O relatório tem previsão de ser votado às 16h desta quinta, em reunião extraordinária da CPI dos “fura-filas” da vacinação contra a COVID-19 em Minas por servidores da Secretaria de Estado de Saúde (SES). No texto, Cássio Soares também pede o indiciamento de outros três ex-integrantes da pasta.

São eles: Luiz Marcelo Cabral Tavares, ex-secretário-adjunto de Saúde de Minas; João Pinho Tavares, ex-chefe de gabinete de Amaral; e Janaína Passos de Paula, subsecretária de Vigilância em Saúde de Minas.

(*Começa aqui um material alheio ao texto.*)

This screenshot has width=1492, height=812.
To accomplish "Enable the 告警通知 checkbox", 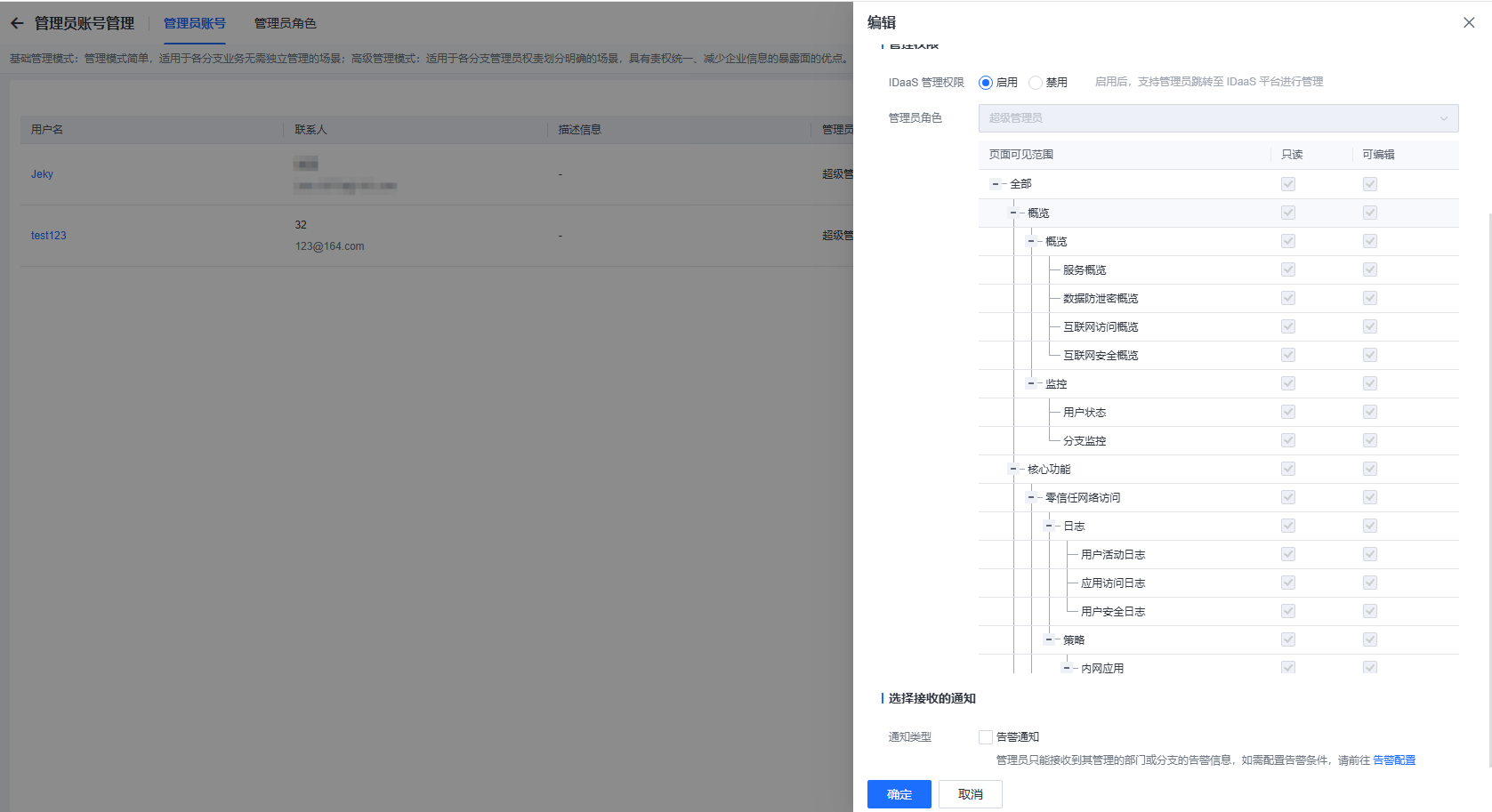I will pyautogui.click(x=986, y=737).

O descumprimento da ordem de vacinação contra o coronavírus pelos servidores estaduais aconteceu entre fevereiro e março deste ano e motivou a exoneração de Carlos Eduardo Amaral do posto de secretário pelo governador Romeu Zema (Novo).

Segundo Cássio Soares, na estrutura "paralela" de vacinação, criada para contemplar pessoas que não constavam nas prioridades do Plano Nacional de Operacionalização da Imunização, Carlos Eduardo Amaral teve o “auxílio material e intelectual” de Cabral Tavares, João Pinho e Janaína Passos.

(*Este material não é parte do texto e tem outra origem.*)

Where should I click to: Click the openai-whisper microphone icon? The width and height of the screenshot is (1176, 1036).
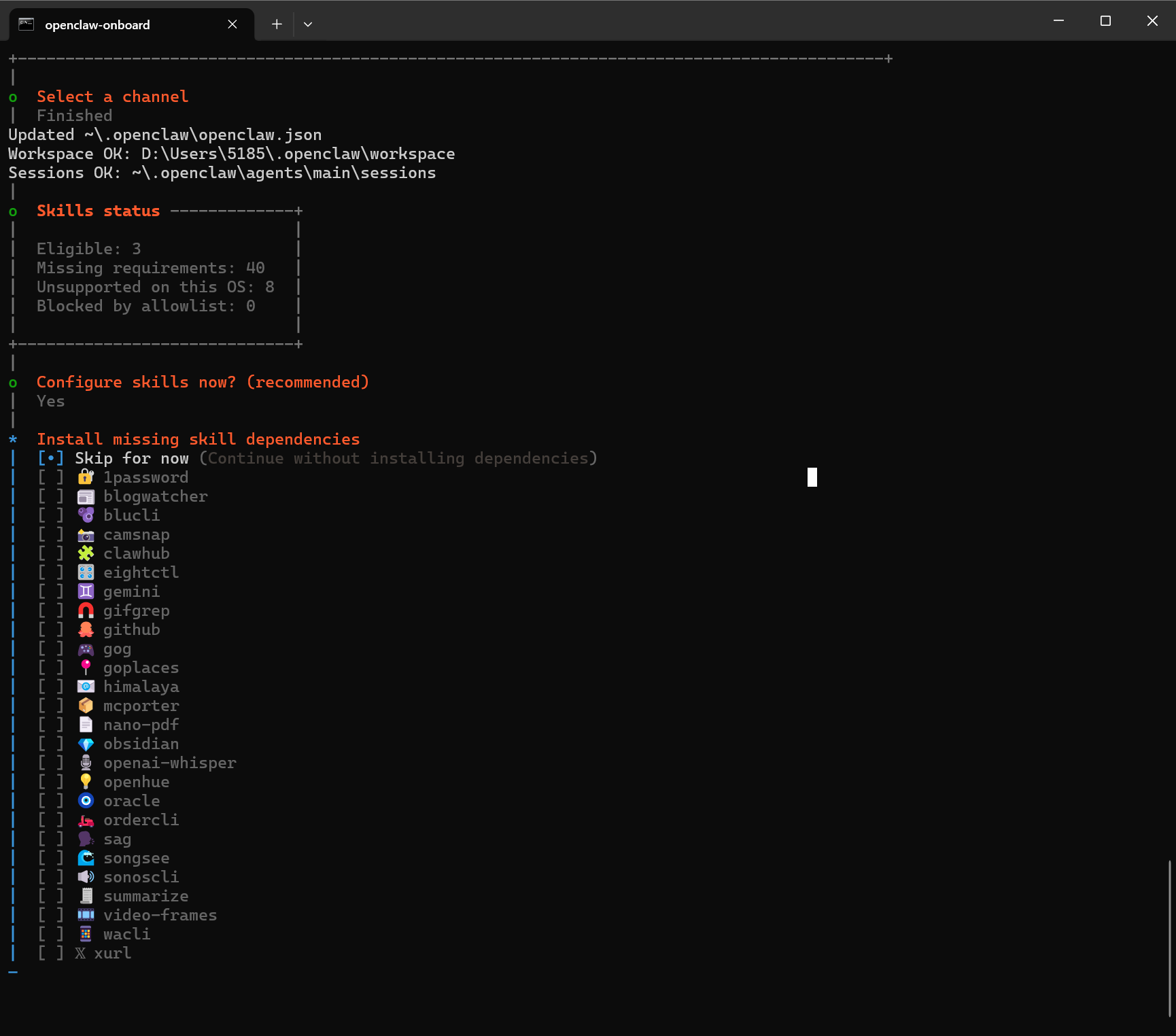coord(86,763)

“Eles foram responsáveis pela redação dos atos administrativos que organizaram a vacinação contra a COVID-19, pela sua divulgação e pela implementação material da vacinação. Eles também foram responsáveis pela indicação de servidores que deveriam ser vacinados e que não estavam no regime prioritário estabelecido pelo PNO”, sustenta o relator no parecer.
 
A CPI foi instaurada pela ALMG em março, pouco depois de o escândalo se tornar público, para apuração das possíveis irregularidades na aplicação das vacinas. O Parlamento mineiro chegou a receber listas com nomes de funcionários públicos cuja imunização estava sob suspeita. 

“É muito triste perceber que guardiões da vacina em Minas Gerais, em vez de cuidar para que primeiro chegasse ao braço de médicos, enfermeiros, técnicos de enfermagem e profissionais de limpeza e de saúde dos hospitais, antes disso resolveram as suas vidas e garantiram as suas imunizações”, disse o deputado estadual e presidente da CPI, João Vítor Xavier (Cidadania), ao distribuir o relatório aos colegas de comitê.
 
Agora, antes da votação da tarde desta quinta, os integrantes do grupo vão analisar o rescaldo da apuração e as recomendações feitas por Cássio Soares. Em uma espécie de segunda etapa da apuração, os parlamentares examinaram os gastos do governo Zema no enfrentamento da pandemia em 2020.
 
O relatório propõe, ainda, que as documentações e conclusões obtidas pela CPI sejam encaminhadas ao governador Romeu Zema (Novo) e às secretarias de Fazenda, Saúde e Planejamento, Orçamento e Gestão.

Gastos do governo


Sobre a segunda etapa da CPI, que tratou dos recursos utilizados para enfrentar a infecção, o relatório conclui que o governo não cumpriu o percentual mínimo de uso de 12% das receitas em investimentos em Saúde. O índice é fixado pela Constituição Federal.

O relatório aponta que a SES-MG "deixou de administrar adequadamente os recursos orçamentários e financeiros destinados à saúde". 

As recomendações são para que o poder Executivo mineiro torne mais transparente o processo de divulgação do cumprimento do índice. A ideia é que o Palácio Tiradentes divulgue com clareza os valores que compõem o indicador, principalmente por causa dos restos a pagar, que não configuram investimentos empenhados. 

Durante as oitivas da CPI, a Associação Mineira de Municípios (AMM) informou que a dívida do estado com as prefeituras por causa de ações em saúde pode chegar a R$ 6,8 bilhões. 

As conclusões sobre os gastos em saúde também serão encaminhadas ao deputado que ficar responsável por emitir parecer — quando os extratos forem analisados pelo Legislativo — sobre as contas do governo em 2020.